Task inputs:
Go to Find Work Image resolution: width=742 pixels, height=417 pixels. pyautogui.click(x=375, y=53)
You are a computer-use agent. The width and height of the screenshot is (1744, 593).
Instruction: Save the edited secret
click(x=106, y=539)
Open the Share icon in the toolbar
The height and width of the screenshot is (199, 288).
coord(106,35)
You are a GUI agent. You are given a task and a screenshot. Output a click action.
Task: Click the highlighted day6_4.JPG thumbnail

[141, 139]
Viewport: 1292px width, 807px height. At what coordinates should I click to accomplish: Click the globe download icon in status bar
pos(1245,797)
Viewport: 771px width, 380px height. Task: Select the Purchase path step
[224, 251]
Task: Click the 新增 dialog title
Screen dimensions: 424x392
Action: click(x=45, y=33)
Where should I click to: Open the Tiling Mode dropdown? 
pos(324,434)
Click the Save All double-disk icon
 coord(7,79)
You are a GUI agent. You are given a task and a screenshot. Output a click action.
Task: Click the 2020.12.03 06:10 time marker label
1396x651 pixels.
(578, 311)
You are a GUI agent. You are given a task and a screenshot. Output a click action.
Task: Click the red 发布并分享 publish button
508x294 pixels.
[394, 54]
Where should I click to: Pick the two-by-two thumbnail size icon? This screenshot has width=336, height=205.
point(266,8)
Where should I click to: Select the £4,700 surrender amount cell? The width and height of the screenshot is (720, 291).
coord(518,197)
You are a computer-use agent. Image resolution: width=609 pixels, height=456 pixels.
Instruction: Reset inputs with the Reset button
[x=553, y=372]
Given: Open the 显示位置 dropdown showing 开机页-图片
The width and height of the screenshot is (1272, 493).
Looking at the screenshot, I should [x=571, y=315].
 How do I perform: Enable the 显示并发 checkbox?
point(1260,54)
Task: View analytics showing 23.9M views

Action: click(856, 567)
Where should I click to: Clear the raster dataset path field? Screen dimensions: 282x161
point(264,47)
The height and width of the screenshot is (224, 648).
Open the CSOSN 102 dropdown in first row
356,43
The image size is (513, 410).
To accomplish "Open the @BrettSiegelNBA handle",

Instructions for the task: The required output is every line above that contains the string "computer".

Solution below:
You are a computer-use agent. The width and height of the screenshot is (1744, 593).
You are a computer-use agent. Image resolution: width=609 pixels, height=456 pixels.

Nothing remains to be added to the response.